Тот смущен. Наконец достает из-за пазухи пайсу.
– Вот, братец. Дай и мне, – говорит он разносчику. – В бетель положи кардамона, а извести много не надо. – Потом обращается к другу: – Дайте хоть затянуться.
Но только он взялся за хукку, как разносчик сердито уставился на него. Пришлось сразу выпустить мундштук и опять лезть за пайсой.
Гаухар Мирза велел разостлать для нас ковер на берегу пруда. Там мы и расположились. Изредка вставали и прогуливались неподалеку, под деревьями.
На гулянье мы пробыли почти до полуночи. Потом решили, что пора уезжать. Расселись по своим паланкинам и вдруг видим – паланкин Хуршид стоит пустой.
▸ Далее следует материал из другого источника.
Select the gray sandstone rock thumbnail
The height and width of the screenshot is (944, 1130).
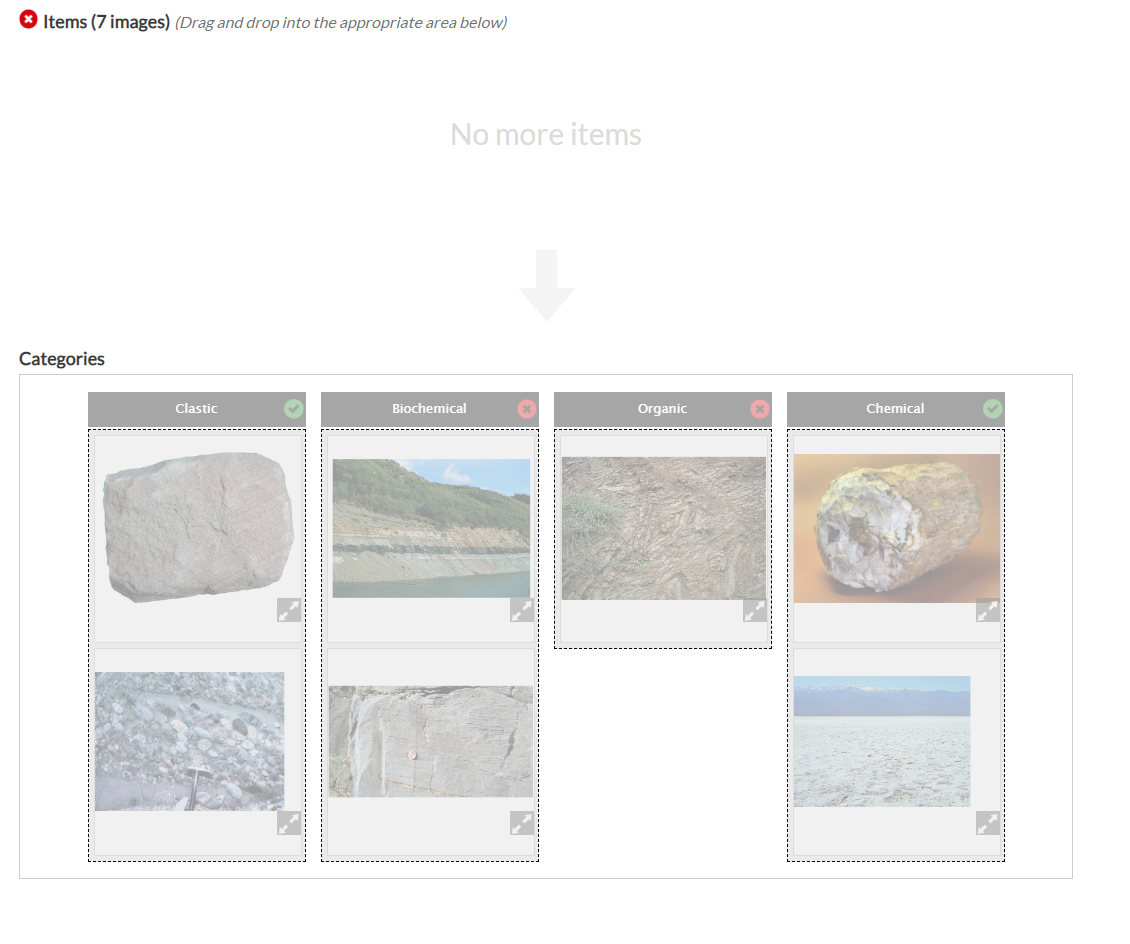click(x=198, y=527)

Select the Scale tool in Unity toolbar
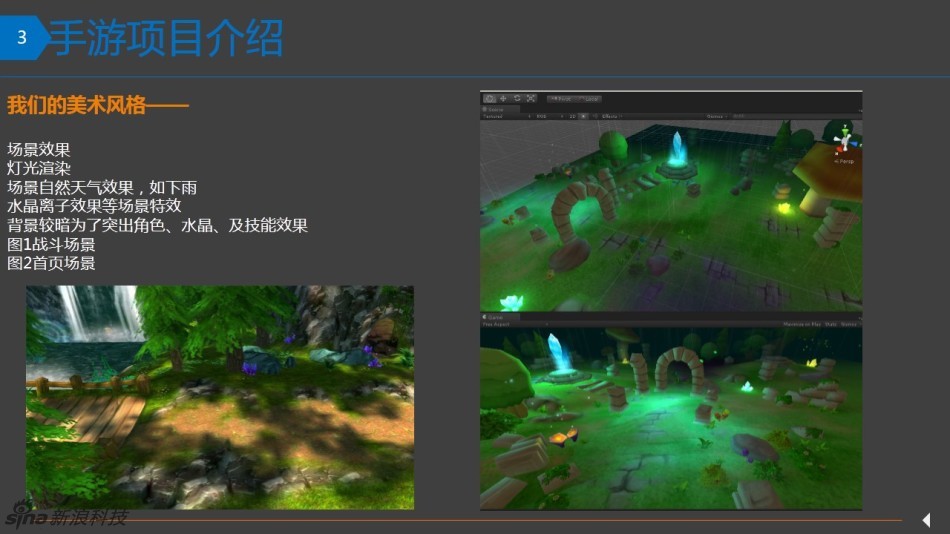(x=531, y=98)
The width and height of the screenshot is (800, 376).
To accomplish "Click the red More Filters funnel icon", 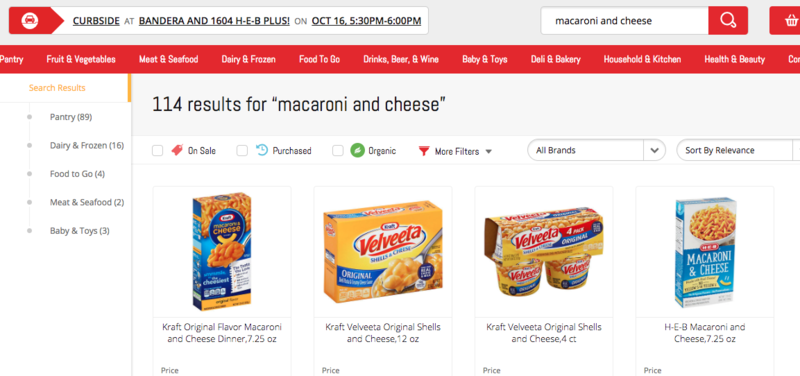I will (x=424, y=151).
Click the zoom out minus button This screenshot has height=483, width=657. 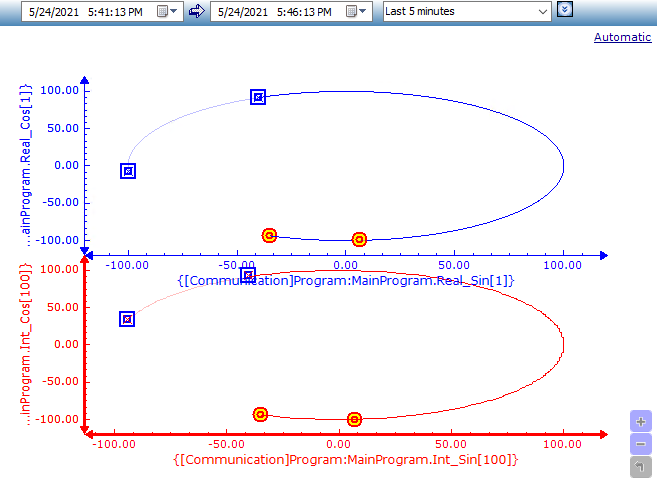click(x=640, y=444)
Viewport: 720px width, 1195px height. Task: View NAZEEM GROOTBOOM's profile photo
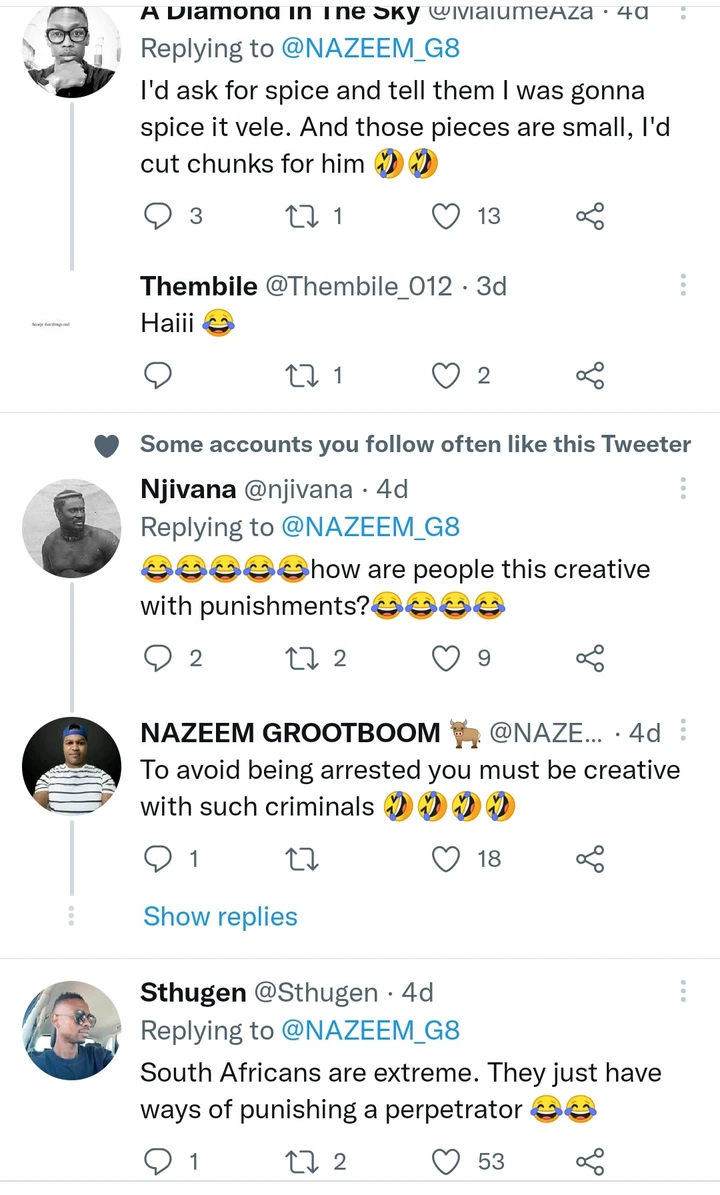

Бросились на поиски, но ее и след простыл. В конце концов, отчаявшись ее разыскать, мы вернулись домой. Услышав новость, Ханум принялась рвать на себе волосы. Весь дом всполошился. Я сама проплакала всю ночь напролет. Послали человека за Пьярэ- сахибом. Он, бедняга, сразу же прибежал и принялся клятвенно заверять нас:
– Мне ровно ничего не известно! Я и на гулянье-то не ходил. У меня жена нездорова – как я пойду?
Впрочем, подозревать Пьярэ-сахиба было нелепо. Никто и не усомнился в том, что он говорит правду. Ведь, женившись, он всецело подпал под власть супруги и совершенно перестал появляться на Чауке. Даже поздно вечером он не смел выходить из дому. Но, услыхав об исчезновении Хуршид, он, то ли памятуя о прежней любви, то ли из сочувствия к Ханум, все же как-то отважился выбраться к нам.
Через полтора месяца после того, как исчезла Хуршид, ко мне явился какой-то господин, с виду очень похожий на городских щеголей, смуглый и худощавый. Одной шалью он был подпоясан, другую носил на голове, повязанную в виде чалмы. Он решительными шагами вошел в мою комнату и сразу же сел против меня на краю ковра. Из этого я заключила, что он либо человек невоспитанный, либо попросту еще не опытен и мало общался с танцовщицами. Я тогда сидела одна и потому кликнула буву Хусейни. Как только она вошла, гость поднялся, без всякого стеснения взял ее за руку и, отведя в угол, стал говорить ей что-то. Мне удалось уловить лишь часть разговора. Затем бува Хусейни отправилась к Ханум и, вернувшись, снова начала переговоры с гостем. Она настаивала на том, чтобы он заплатил за месяц впереди Гость вытащил из-за пазухи пригоршню рупий. Бува Хусейни подобрала край своего покрывала, и я услышала звон упавших туда монет.
– Сколько здесь? – спросила она.
– Не знаю. Сосчитайте, – ответил тот.
– Я, глупая, и считать-то не умею.
– Должно быть, семьдесят пять рупий. Может быть, на одну-две больше или меньше.
– Господин, что значит семьдесят пять?
– Три раза по двадцать[74] и еще пятнадцать. Сто без двадцати пяти.
– Сто без двадцати пяти! Так это выходит за сколько же дней?
– За пятнадцать. Завтра отдам за остальные пятнадцать. Вот и получатся все полтораста.
Услышав, что за меня дают столь скромное вознаграждение, я почувствовала сильную досаду. Теперь я окончательно уверилась, что этот гость – не из важных господ. Но такова уж подневольная доля танцовщицы. Она в чужой власти и должна покоряться.
Бува Хусейни ушла передать деньги Ханум. Не понимаю, что за благодушное настроение было в тот день у нашей хозяйки, – она без лишних слов согласилась подождать до следующего дня. Это было тем более удивительно, что в денежных делах она даже самым знатным вельможам не давала отсрочки ни на минуту. А тут вдруг соблаговолила ждать целые сутки.
После того как сделка состоялась, посетитель остался у меня на ночь. Под утро мне почудилось, будто кто-то постучал внизу под моей комнатой. Гость быстро поднялся и сказал:
– Теперь мне пора. Завтра вечером приду опять.